RAW DATA
◆ ◆ ◆
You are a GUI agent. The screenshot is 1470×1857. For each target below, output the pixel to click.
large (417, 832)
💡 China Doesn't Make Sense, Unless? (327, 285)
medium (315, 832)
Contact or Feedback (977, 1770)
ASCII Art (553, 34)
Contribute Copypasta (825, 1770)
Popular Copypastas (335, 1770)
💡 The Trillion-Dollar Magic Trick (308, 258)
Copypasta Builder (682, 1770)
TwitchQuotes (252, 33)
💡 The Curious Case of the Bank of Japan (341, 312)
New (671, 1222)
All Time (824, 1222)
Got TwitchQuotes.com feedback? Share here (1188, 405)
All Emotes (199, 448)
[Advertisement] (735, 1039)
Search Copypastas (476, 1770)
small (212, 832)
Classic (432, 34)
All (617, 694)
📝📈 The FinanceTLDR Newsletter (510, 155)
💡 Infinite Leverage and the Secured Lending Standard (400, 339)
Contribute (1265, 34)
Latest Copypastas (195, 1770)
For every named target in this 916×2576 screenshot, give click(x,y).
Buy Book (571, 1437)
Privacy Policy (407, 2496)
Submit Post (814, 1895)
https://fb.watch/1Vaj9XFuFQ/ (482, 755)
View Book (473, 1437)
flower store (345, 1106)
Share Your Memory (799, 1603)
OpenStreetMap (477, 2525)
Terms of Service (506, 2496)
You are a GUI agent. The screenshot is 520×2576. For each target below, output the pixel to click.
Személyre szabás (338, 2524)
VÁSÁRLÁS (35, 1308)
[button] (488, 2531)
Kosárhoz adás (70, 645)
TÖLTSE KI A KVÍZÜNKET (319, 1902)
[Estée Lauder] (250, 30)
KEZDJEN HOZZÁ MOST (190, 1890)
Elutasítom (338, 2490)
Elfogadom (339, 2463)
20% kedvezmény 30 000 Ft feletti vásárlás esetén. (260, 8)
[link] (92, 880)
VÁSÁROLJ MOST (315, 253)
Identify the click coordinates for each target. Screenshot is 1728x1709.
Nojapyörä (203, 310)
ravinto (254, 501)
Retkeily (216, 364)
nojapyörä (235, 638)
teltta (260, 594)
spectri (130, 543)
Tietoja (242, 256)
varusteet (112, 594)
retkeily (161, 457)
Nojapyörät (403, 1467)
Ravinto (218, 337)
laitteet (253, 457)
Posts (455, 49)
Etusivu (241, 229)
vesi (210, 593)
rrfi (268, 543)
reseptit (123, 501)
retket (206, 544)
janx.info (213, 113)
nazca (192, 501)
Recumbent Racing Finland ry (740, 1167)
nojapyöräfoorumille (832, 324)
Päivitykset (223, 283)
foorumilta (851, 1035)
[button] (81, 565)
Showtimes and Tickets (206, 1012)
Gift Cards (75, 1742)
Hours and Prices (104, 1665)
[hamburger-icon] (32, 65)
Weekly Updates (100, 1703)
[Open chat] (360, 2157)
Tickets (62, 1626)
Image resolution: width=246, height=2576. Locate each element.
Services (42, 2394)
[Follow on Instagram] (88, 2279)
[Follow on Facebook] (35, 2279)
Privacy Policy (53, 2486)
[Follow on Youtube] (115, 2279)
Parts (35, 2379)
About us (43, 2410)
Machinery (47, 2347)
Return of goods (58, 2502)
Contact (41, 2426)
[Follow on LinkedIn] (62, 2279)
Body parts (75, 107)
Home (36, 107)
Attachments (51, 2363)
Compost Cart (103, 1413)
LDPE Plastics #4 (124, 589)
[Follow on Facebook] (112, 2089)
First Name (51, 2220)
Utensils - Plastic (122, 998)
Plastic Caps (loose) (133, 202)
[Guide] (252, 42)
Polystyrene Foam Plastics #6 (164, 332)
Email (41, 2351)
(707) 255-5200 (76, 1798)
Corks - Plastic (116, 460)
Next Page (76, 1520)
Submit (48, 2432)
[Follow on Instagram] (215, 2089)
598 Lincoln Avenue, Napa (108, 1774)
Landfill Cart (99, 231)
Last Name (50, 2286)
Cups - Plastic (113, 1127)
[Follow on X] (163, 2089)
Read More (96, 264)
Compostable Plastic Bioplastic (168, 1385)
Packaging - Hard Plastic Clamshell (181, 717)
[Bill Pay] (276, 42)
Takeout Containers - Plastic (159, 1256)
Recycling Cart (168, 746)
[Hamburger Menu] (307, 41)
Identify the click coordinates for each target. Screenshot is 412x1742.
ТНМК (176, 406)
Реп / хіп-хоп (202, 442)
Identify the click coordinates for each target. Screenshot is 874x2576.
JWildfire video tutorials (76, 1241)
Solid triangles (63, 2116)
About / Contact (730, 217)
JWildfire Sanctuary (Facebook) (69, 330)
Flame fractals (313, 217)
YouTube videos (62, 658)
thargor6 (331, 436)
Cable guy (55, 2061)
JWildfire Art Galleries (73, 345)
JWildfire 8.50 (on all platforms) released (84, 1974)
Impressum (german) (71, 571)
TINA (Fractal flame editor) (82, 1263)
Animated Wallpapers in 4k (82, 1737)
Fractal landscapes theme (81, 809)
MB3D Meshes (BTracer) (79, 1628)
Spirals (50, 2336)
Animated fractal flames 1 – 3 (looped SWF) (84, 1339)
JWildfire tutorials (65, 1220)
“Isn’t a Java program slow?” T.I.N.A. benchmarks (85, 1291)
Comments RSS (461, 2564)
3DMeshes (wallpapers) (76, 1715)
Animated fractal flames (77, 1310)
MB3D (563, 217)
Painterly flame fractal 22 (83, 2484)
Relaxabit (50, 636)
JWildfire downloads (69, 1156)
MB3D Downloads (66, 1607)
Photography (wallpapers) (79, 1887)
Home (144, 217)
◆ ◆ ◆
EXERCISE DIRECTIONS
Note which lines carry the word "click" in the material, then copy each of them.

REPLY
You are a GUI agent. The screenshot is 1470×1857. For each target below, output the pixel to click.
For every named target in this 916×2576 screenshot, give click(x,y).
You are a GUI agent. The screenshot is 520×2576. For each target below, output the pixel to click.
Identify the click coordinates for each target. Screenshot is 1728x1709.
Identify the click coordinates for each target. Screenshot is 412x1742.
Identify the click coordinates for each target. Screenshot is 874x2576.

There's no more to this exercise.